今から35年前、いすゞ・アスカに搭載され登場を果たしたNAVi5。New Advanced Vehicle with Intelligentの頭文字をとって名付けられた同システムは、先例がなく、概念すら定まっていなかった自動制御に果敢に挑戦した意欲作だった。実現のためにはバイ・ワイヤー技術が不可欠。果たして開発陣はいかにしてNAVi5を仕立て上げたのか。
いすゞ・NAVi5は本当に失敗作だったのか(その1)より続く とはいうものの、NAVi5ははじめからトランスミッションの自動化を目指して生まれたものではなかった。任天堂のファミリーコンピュータが発売され、マイコンという言葉がすっかり一般化した頃、ひとりのエンジニアがマイコンをクルマの自動化にも生かしたいと考えた。このエンジニア・畔柳楯三氏の漠然とした思いに呼応した6名が本来の業務とは別活動のグループを設立したのが、開発のスタート。彼ら7名がマイコンを使ったクルマの自動運転のあり方を探っていったのち、到達したのが冒頭に紹介したコンセプトである。プロジェクト名はずばり「マイコンを利用したマニュアルトランスミッションの超能力感性ロボット運転システム」であった。

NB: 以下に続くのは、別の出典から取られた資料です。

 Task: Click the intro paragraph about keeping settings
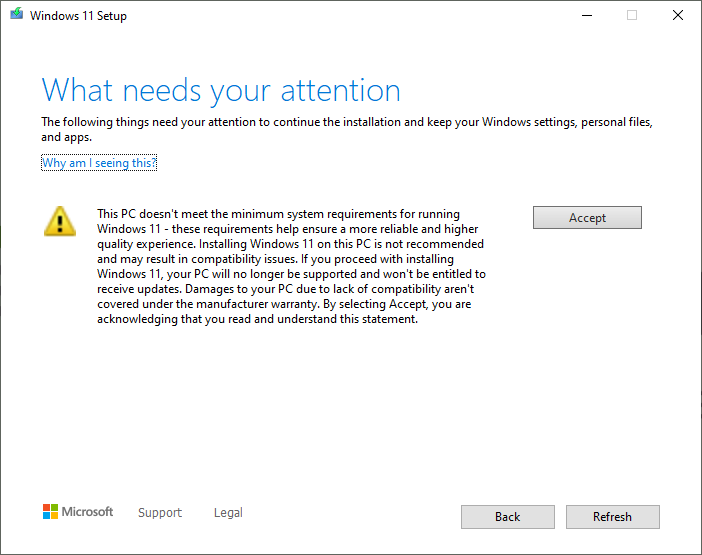[x=347, y=129]
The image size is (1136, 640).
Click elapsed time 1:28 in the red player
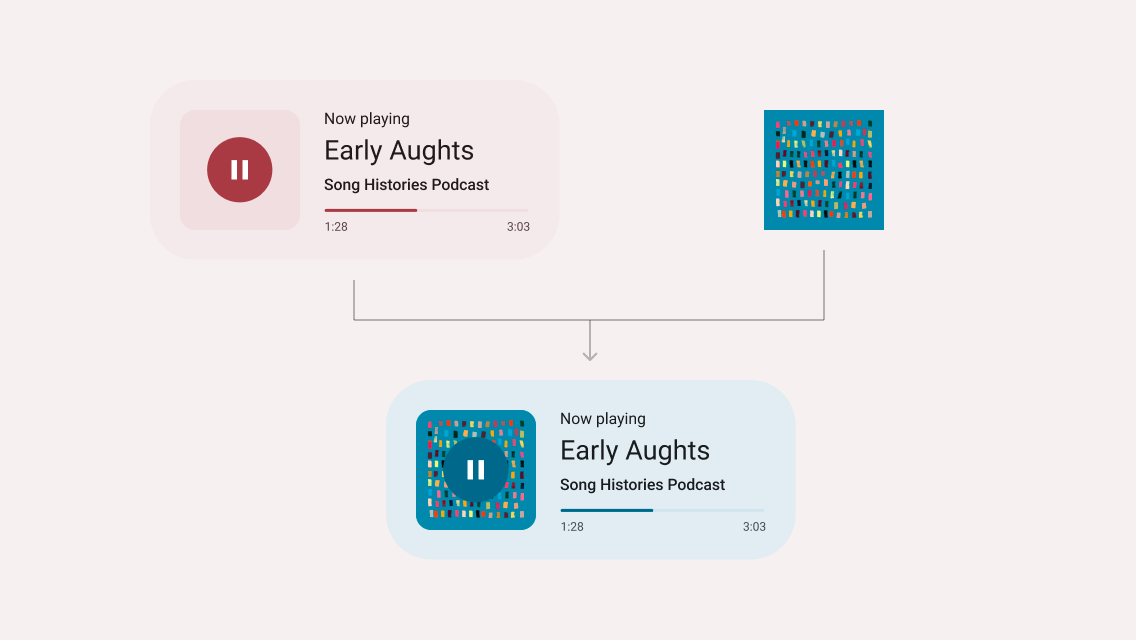point(336,227)
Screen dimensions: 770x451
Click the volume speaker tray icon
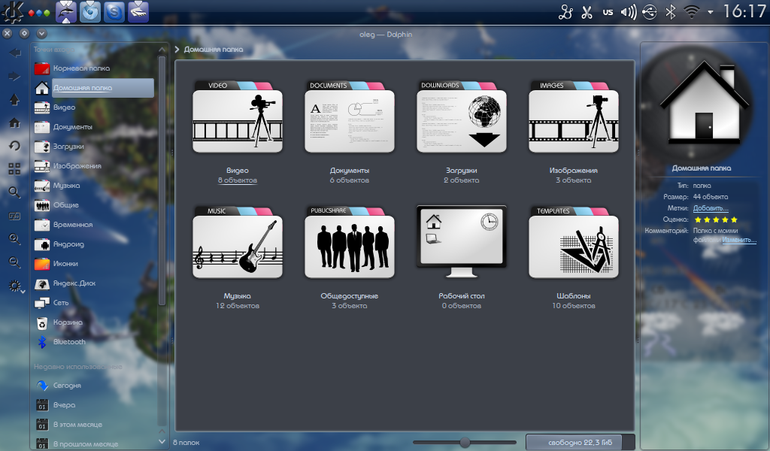tap(629, 12)

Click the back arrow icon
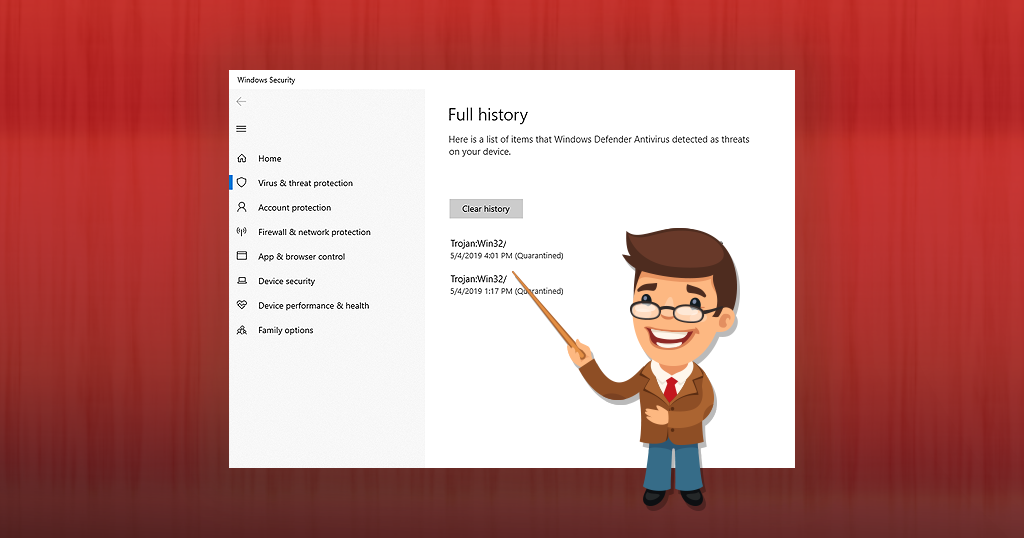(241, 102)
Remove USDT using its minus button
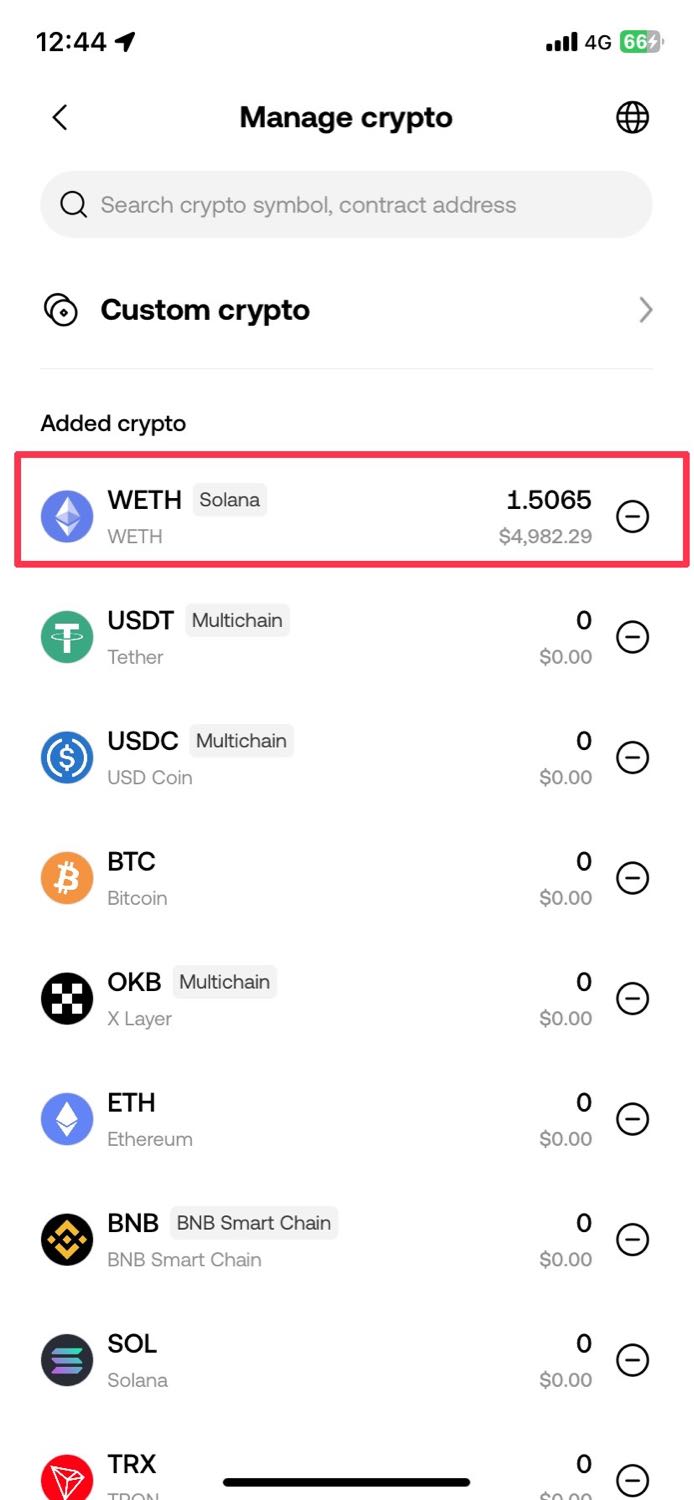Image resolution: width=694 pixels, height=1500 pixels. (632, 637)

MTをベースとしたのは、いすゞがすでにGM/オペル向けも含め多くのユニットを量産していて、得意分野と自負していたからだ。遊星ギヤ式やベルト式CVTも検討の俎上には載ったが実現には至らなかったという。
グループの7人は廃車寸前のいすゞ・ジェミニを入手し、シャシダイナモ上で用いていたペダル/シフト操作のためのエアシリンダーを駆使し、そのジェミニに備え付けた。制御のためのマイコンは、メンバーのひとりが60万円を原資金に秋葉原へ出向き部品を調達、手作りで装置を作り上げた。ひとまず、自動操作のための仕組みは自作と工夫でなんとかしたのである。
装置ができても、その装置に何をさせるかを覚え込ませないといけない。「変速動作とは何か」を問い直す作業が始まった。ところがシフトアップひとつをとってみても、クラッチの断続やシフトノブの操作タイミングなどは十人十色。当然のことながら解析は難航し、プログラム化は困難を極めた。畔柳氏は「この作業で人間の微妙な感覚のすばらしさとそれに従順に対応するメカニズムの素直さにあらためて感心させられたものだ」と振り返っている。ゼロから操作を細かく見直したことが、その後のシステム開発に大きく寄与した。
紆余曲折を経て、どうにか試作車ができあがった。キャビンは乗員の乗り込むスペース以外がすべて機械で埋め尽くされるような有様の改造ジェミニは、少々のトラブルはあったものの自動で変速を成し遂げ、走ったのである。それを聞きつけた当時の前社長・岡本利雄氏が試乗、このプロジェクトは一気に量産化への道を辿ることとなる。1981年の秋のこと、NAVi5の登場までわずか3年しかなかった。